PPRuNe Forums - View Single Post - TB10/20 - What are they like, and where can I find one??
Old 20th Sep 2006, 04:10
  #18 (permalink)  
Reverseflowkeroburna
 
Join Date: May 2003
Location: Somewhere around 27degrees
Posts: 170
Likes: 0
Received 0 Likes on 0 Posts
The TB20

Agree with Bombay about the lack on control harmony. Very very heavy to control in roll. Many comments about the strip gauges .... agree with those too. Crap. Weird-o-rama push button circuit breakers. Yecch.
I liked kiwiblue's point about the 'brick' - like behaviour with the power off. We've all heard about ham-fisted pilots stalling and spinning in when they cock up turning onto finals. With the gear and flaps down this aircraft BITES at the stall. OK OK others do too, but not nearly as nastily as the TB20. Leaves very little room for error.
Let's face it, 145KIAS or so in a TB20 compared to 130+ KIAS in a PA-28-236 (for example) which has much more benign handling & no retractable hassles, only amounts to a few minutes over a typical GA trip.
Well it aint the first aircraft to have somewhat unbalanced control forces. Two others that come to mind are very popular and practical. Just don't call it a circuit basher - good stable IFR platform!!
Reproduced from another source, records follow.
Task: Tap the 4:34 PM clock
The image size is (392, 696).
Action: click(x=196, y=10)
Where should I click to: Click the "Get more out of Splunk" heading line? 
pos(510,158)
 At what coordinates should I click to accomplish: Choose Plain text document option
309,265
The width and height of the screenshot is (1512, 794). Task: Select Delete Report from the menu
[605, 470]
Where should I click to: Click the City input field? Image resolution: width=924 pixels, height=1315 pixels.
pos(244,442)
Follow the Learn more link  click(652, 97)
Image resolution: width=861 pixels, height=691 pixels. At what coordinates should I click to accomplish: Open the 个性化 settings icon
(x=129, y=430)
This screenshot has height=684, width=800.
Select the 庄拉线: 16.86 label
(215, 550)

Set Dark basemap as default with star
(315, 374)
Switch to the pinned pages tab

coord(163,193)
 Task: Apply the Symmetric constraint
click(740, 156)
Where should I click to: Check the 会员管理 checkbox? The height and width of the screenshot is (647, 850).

Push button switches - they work fine.

Gauges - Agreed. Hard to read & unreliable. Very, very expensive to replace.

Flying brick?? - Hasn't anyone ever flown a PA32/PA32R, Mooney, Metro or anything else with a higher wing loading???

Stalling!! - As with any aircraft, only to be done very close to, or very far from the ground!!!

145kts?? - Don't know about that........the two that I travelled in regularly managed a 155ktas........can't remember what it indicated.

Headroom - Grossly inadequate!! At 5'10" I had to lay the seat back like some punk in his pimped Commodore ridin down Lygon.

Landings - Not a problem at all as I recall as the aircraft had a trailing-link undercarriage configuration. They handled my punishment and regular trips to a grass strip well.

In summary, an OK, if different aircraft that got along well, perhaps a bit thirsty, but could carry adequate fuel for a 3/4 filled cabin. Its higher wing loading make it less suited to early training, better suited to IFR & CPL related
training and touring, rather than circuits!

Not my first choice due to unashamed Beechcraft bias, that'll be a Bonanza for a long time!!